Stale Tasks Are a Feature

When a cron job pushes a task and the daemon can’t process it (laptop off, binary broken, timeout), the .json file stays in GitHub. This is visible - you can see which jobs didn’t run. Compare this to traditional cron where a missed job just… doesn’t happen, and nobody knows.

Components

1. Cloudflare Worker (task-scheduler)

  • Fires hourly at :05 via Cloudflare cron trigger
  • Job definitions stored in KV namespace (adding new crons = API call, no redeployment)
  • Cron matching logic handles standard 5-field expressions
  • Management API: list, create, update, delete, and manually trigger jobs
  • Protected by Bearer token

2. Local Daemon

  • macOS LaunchAgent with RunAtLoad = true - starts automatically on boot
  • Polls GitHub tasks/ directory every 5 seconds
  • Executes tasks via claude -p (non-interactive Claude Code)
  • Deletes task files from GitHub on completion
  • Menu bar statusbar shows health: green (ok), yellow (degraded), red (stopped)

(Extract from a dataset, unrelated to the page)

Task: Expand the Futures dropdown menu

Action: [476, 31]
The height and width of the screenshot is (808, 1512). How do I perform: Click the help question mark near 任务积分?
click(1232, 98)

3. GitHub Repository (tasks/ directory)

  • The queue. Task files are .json with: task_id, prompt, channel_id, job_id, scheduled_at
  • Non-.json files are ignored (safe for notes, scripts)
  • Stale files = audit trail of failures

Architecture Decisions

Why not a database? GitHub is the queue. KV is the job store. We considered Cloudflare D1 or a local SQLite, but the volume is too low to justify it. A .json file per task is debuggable, visible, and version-controlled.

Why poll instead of webhooks? The daemon could listen for GitHub webhooks instead of polling. But polling is simpler, works behind any NAT/firewall, and the 5-second interval is fast enough for overnight tasks. If we ever need sub-second responsiveness, webhooks via Cloudflare Tunnel would be the upgrade path.

Why Cloudflare Worker instead of GitHub Actions? Both can fire on a cron. Cloudflare Workers have lower latency, a simpler execution model, and I already have the account/tooling. GitHub Actions would work too but adds YAML complexity and has a minimum billing granularity that’s wasteful for “push a 200-byte file” tasks.